Watching Nolin, I have (happily) realized that at 20 while I thought I was learning so much in my path to becoming an adult, It didn’t even compare. Especially when you look at how much learning goes on in the first few years of life. Nolin is a sponge and it truly blows my mind to be a spectator in his quest to understand the world around him.
Nolin, I hope you never lose your insightfulness and your amazing desire to learn. As you get older you won’t remember just how much you amaze your mother and I each day as you are approaching your second birthday. Your accomplishments now are but a window into the incredible things you can achieve as you get older if you maintain your thirst for knowledge. I hope that you don’t have to wait as long as I did to appreciate truly how special this is.

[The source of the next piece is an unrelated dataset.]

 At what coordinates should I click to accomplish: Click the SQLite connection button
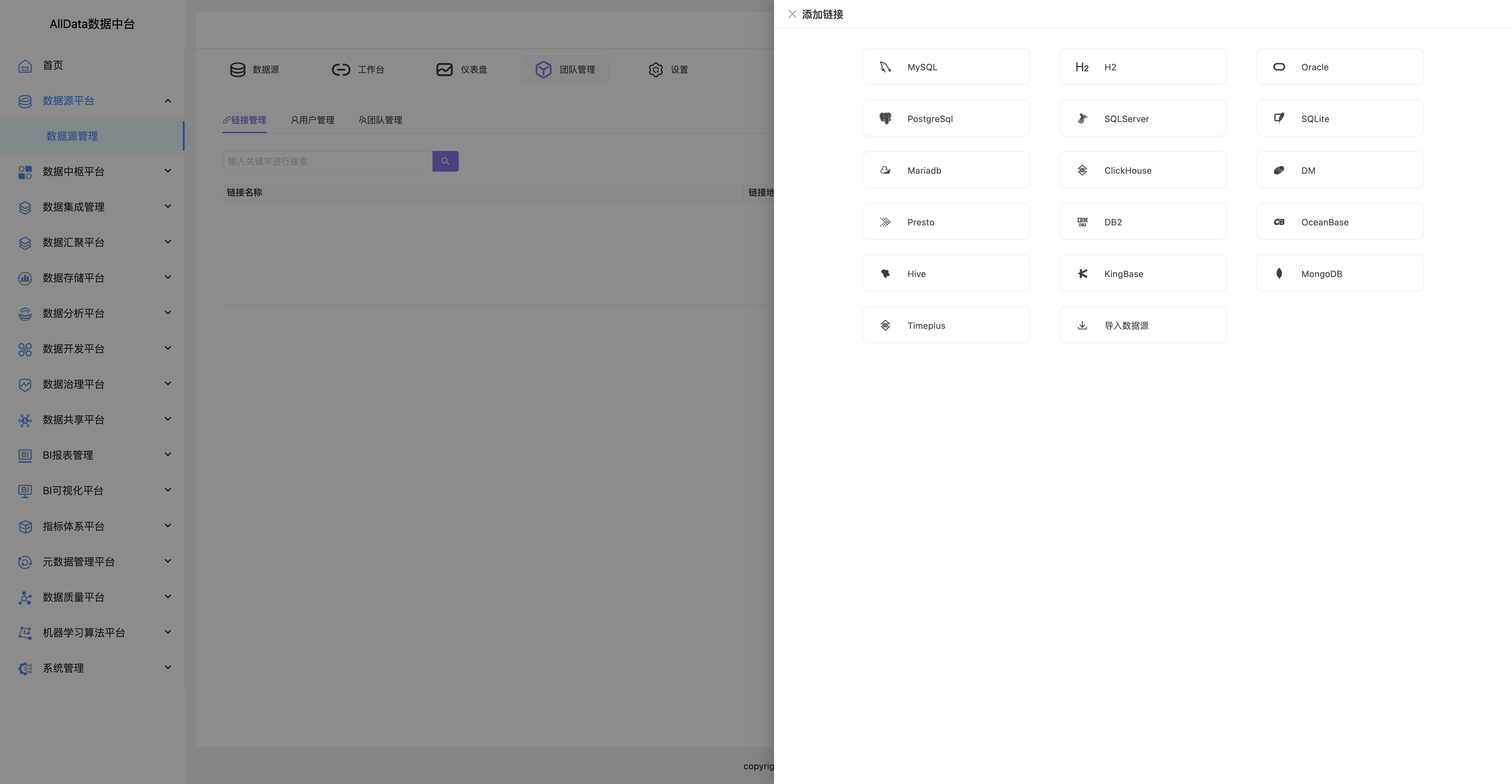[1339, 118]
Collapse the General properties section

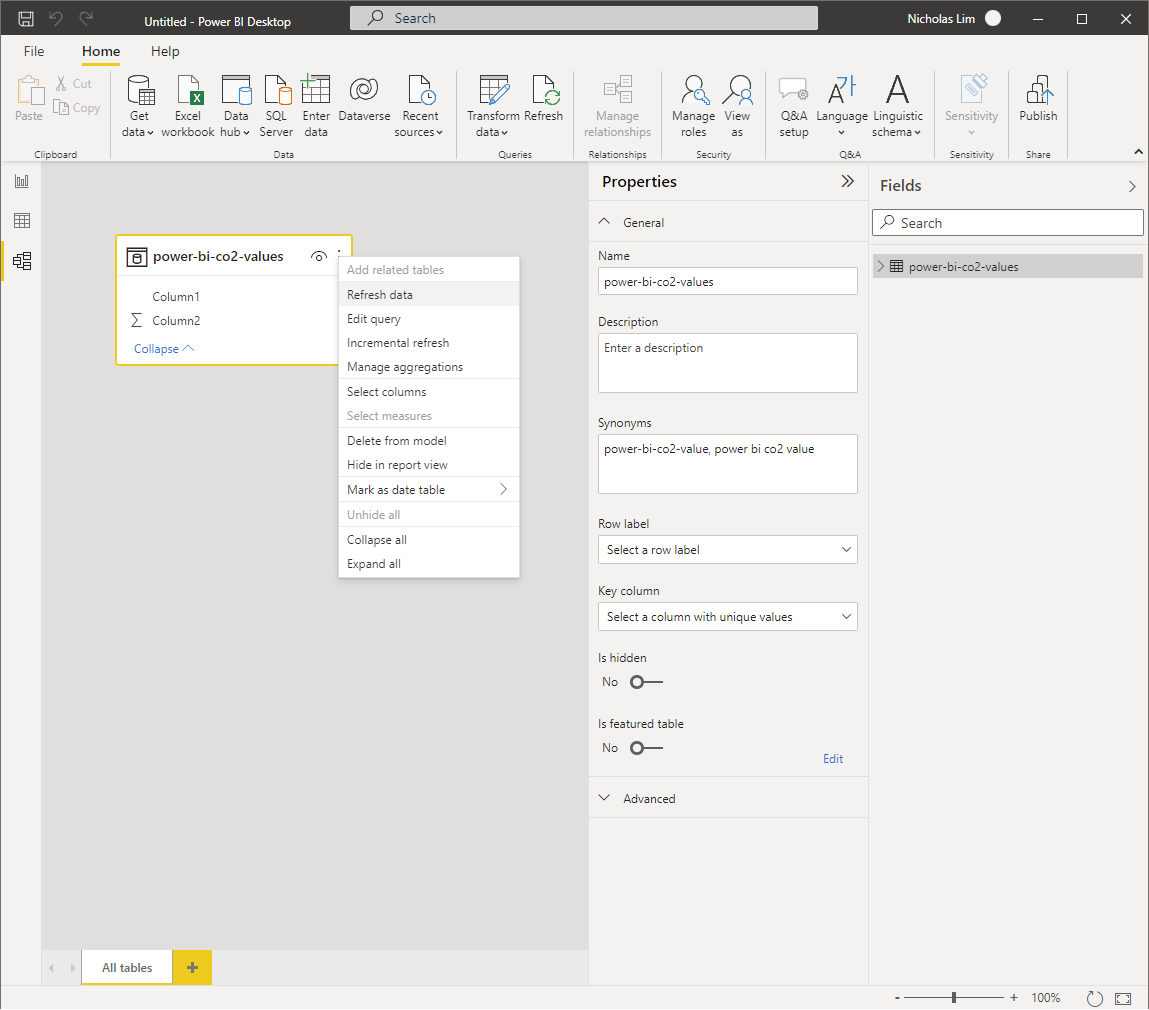click(604, 222)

I thought it was impressive when you knew the capitols of Florida, Virginia and California, but when you learned the capitols of Pennsylvania, Japan, China, Russia and others I started to realize I was in trouble. This was reinforced when you started speaking Gaelic. Now if you are cold you exclaim tá sé fuar (it is cold). Yeah, I had to ask what that meant, but to watch you make the connection between feeling cold and knowing how to express it (in another language) is mind blowing.

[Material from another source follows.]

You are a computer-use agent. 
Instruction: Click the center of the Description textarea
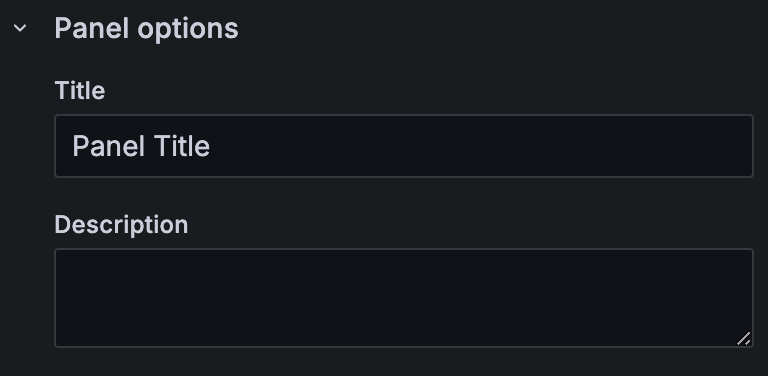(404, 298)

Then you decided to get trilingual. One day while we were hiking in California Jenn said, we should start teaching Nolin some Spanish. You can already count to 20, so we figured that would be a good place to start. Your mom began with uno, dos and out of nowhere you followed up with tres, cuatro, cinco, seis.
It took one more time to teach you 7, 8, 9, and 10. I am almost 35 and I while I knew a few of those numbers, I was learning at the same time. In a few short weeks you made it up to 20 (with a little help of course), and then you decided to add German (Ba you’d be so proud) to your repertoire of languages you can count to 10 in.
Even cooler is the fact that this is not simply repetition, you truly get it (or at least fake it well). You can bounce back and forth between the languages when you are counting and have made the connection between the word and what the numbers mean.
Your new thing is now letters. Your mom picked up these foam type of letters that we can put in the bathtub and when they get wet will stick to the wall. For the most part you are pretty good at picking up a letter and telling us what it is, but your are almost 100% accurate if we ask you to find a letter. I feel blessed that I can literally watch your mind working as you scan the letters and match them up in your head.
Letters have also been useful to head off a possible tantrum before it begins. The other night we had to take you off your bicycle (actually a little 3 wheeler Harley compliments of Lee & Kelly). Instantly you began asking for your bike, and the tears were about to begin…tantrum beginning in T-minus 3 seconds and counting. Quickly I said Nolin, what about the letter P? Yeah I know it doesn’t really make sense but it worked.
But it’s not just letters, numbers and languages, you seem to enjoy learning in general and really engage with anyone who wants to teach you something new. Nolin as you grow up learning may seem to lose a little of its cool factor, but if there is anything that I can teach you from my ability to reflect back now it is that the knowledge you acquire growing up will last at long longer than flannel shirts, long hair, and yes even teenage girlfriends (Ba and Pop will fill you in on these debacles I am sure).
At 20 months, we have fortunately been able to visit a lot of places as a family, most you unfortunately wont remember, but this past San Diego trip I think you actually understood. As we were walking through the desert we stumbled across an open spring, before I could say anything, you looked at me and said this is awesome. You followed that up with look daddy…it’s beautiful. It took me back a little that you were able to put together what you were looking at with what you felt, or at least putting together an appropriate response to what you were seeing. Now things that interest you tend to be Super Awesome which I guess is better than just awesome.
This type of recognition can also back fire though. The other day we were standing outside and two younger girls were walking down the sidewalk (I would imagine probably 15 or 16 although I can’t even tell these days) and you shouted out Hey Ladies.
My jaw dropped, my face probably turned bright red and I just kept thinking to myself I didn’t teach him that…I swear. This topic Nolin I will save for an uncomfortable face to face conversation when you are older…with your mother.